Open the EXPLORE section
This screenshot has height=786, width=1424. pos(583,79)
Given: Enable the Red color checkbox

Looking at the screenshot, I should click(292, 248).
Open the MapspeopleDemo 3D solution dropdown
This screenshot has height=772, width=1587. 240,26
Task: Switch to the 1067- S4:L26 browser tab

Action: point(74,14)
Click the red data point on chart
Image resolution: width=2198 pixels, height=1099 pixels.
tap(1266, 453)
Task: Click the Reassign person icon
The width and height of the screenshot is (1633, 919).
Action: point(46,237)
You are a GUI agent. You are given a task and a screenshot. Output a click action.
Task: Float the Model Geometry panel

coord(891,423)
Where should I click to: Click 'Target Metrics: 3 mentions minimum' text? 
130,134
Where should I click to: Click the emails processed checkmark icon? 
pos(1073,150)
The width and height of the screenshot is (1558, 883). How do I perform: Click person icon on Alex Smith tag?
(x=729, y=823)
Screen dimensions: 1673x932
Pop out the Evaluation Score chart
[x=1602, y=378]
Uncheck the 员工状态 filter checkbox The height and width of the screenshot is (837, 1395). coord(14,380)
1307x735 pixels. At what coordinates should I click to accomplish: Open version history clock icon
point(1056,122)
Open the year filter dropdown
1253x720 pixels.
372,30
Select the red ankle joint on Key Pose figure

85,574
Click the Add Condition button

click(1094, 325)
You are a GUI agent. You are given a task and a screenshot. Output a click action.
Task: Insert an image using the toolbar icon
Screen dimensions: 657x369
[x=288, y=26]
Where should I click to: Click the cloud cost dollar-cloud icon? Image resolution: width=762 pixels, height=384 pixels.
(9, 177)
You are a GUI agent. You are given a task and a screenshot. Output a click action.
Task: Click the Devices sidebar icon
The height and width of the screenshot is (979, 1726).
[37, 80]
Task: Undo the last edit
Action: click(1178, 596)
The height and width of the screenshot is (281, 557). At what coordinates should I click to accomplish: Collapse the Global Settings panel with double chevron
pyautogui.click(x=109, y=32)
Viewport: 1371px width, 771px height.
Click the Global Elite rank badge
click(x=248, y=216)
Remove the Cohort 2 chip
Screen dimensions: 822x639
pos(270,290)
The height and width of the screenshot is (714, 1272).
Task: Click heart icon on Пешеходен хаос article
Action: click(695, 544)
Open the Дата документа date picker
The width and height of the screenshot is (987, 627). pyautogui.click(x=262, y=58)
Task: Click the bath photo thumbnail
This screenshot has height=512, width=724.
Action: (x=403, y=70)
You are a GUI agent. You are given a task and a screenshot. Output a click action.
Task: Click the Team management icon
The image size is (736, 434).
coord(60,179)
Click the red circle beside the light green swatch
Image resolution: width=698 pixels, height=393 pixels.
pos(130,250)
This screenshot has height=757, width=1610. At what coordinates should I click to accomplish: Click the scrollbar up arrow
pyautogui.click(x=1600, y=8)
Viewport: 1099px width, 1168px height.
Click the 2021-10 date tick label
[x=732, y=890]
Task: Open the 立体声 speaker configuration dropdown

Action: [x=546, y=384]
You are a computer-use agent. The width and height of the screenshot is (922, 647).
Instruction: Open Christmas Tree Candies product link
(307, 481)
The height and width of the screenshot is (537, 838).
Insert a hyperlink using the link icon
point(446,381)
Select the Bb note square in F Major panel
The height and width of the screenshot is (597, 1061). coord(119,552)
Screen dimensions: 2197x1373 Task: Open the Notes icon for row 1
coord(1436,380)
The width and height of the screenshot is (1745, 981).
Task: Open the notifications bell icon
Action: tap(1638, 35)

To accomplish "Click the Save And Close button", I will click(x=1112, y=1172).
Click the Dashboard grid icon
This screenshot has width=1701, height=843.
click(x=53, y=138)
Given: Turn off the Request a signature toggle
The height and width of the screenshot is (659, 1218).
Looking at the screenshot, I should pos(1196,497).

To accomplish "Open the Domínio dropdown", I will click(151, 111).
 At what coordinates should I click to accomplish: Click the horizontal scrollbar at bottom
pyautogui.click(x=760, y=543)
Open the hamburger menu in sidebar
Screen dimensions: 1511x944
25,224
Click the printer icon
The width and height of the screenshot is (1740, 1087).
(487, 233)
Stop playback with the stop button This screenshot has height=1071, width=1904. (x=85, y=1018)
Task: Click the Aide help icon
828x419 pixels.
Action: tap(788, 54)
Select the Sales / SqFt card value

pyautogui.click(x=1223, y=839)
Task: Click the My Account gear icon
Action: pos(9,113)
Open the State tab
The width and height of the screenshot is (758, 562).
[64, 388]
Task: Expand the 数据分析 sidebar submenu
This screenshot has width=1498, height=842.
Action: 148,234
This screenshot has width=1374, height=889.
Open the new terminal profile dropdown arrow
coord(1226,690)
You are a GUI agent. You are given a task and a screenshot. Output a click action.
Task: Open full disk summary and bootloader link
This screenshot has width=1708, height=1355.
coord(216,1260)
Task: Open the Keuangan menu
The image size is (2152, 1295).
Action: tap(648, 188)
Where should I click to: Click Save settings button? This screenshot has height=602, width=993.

Task item – Reproduce every line from the preceding data in which the word "filter" can be found.

Result of the task –
Uncheck the 员工状态 filter checkbox The height and width of the screenshot is (837, 1395). coord(14,380)
Open the year filter dropdown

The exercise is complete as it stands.